TEXT PASSAGE ::
News & Tips on Women's Advancement & More...

7 min read | Susan Colantuono

business search - woman looking through binoculars

Keep your eyes open for our colorful "white" paper on women's advancement. In the meantime, did you see these?

Say Yes to Success

Since before writing No Ceiling, No Walls we've highlighted the importance of taking line/operations positions. It's why we encourage women to "say yes to success" by going after or taking positions at the heart of their businesses. A new study shows how important this is.

"About 94 percent of S&P 500 CEOs held top operations positions immediately before ascending to the top job, and the relative scarcity of women overseeing product lines or entire businesses risks slowing their advance to the very top. The data show that the next generation of female executives is poorly positioned to capitalize on recent progress at a time companies from Google Inc. to Apple Inc. are laying bare their lack of diversity to help raise the number of women and minorities in the workforce."

CEO Says Yes to Women's Success

Qantas CEO, Alan Joyce puts teeth (and gender dynamics training) behind his commitment to women's advancement.

"When we put our top 500 managers through training on unconscious bias, many of them were surprised at how it challenged their assumptions – and motivated to act on it.

"A lot of people said, "It doesn’t apply to me." But when they did the course they realised that they were influenced by an element of bias, even if it wasn't immediately apparent (and that applied to female executives as well as men)."

The Solution for Wage Equity Shouldn't Rest Solely on Women

All too often, wome get blamed for the wage gap (we don't ask or negotiate) and women's initiatives don't include wage equity audits in their key initiatives. That's not the case for these companies in Australia.

"Westpac has done it, Telstra, Woolworths, ANZ, NAB, CSR and BP are on to it, and even number-crunchers such as accountants KPMG are doing it.

So let’s do it – let’s have pay equity for women and men who are doing similar jobs."

 Nor is it the case at GAP.

"In an uncommon display of transparency, Gap recently disclosed that it pays men and women equally for equal work.

Exponential Talent, a consulting firm that specializes in workforce diversity, analyzed a dataset of pay information for Gap's 130,000 employees around the world and found that there is "no significant gender wage difference between women and men" who do the same jobs at Gap -- both globally and by region."

REQUIRED ACTIONS ::
[A] Reproduce the women's advancement post, everything from "News & Tips" down to "important this is.", with "line/operations positions" changed to "operating roles".
[B] According to the women's advancement post, how many employees' pay information did Exponential Talent analyze for Gap?

PROVIDED DATA ::
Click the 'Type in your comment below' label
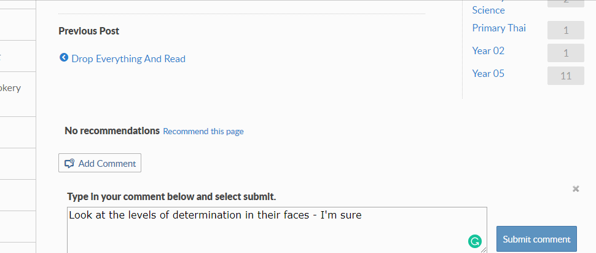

PER-TASK ANSWERS ::
[A]
News & Tips on Women's Advancement & More...

7 min read | Susan Colantuono

business search - woman looking through binoculars

Keep your eyes open for our colorful "white" paper on women's advancement. In the meantime, did you see these?

Say Yes to Success

Since before writing No Ceiling, No Walls we've highlighted the importance of taking operating roles. It's why we encourage women to "say yes to success" by going after or taking positions at the heart of their businesses. A new study shows how important this is.

[B] 130,000 employees around the world.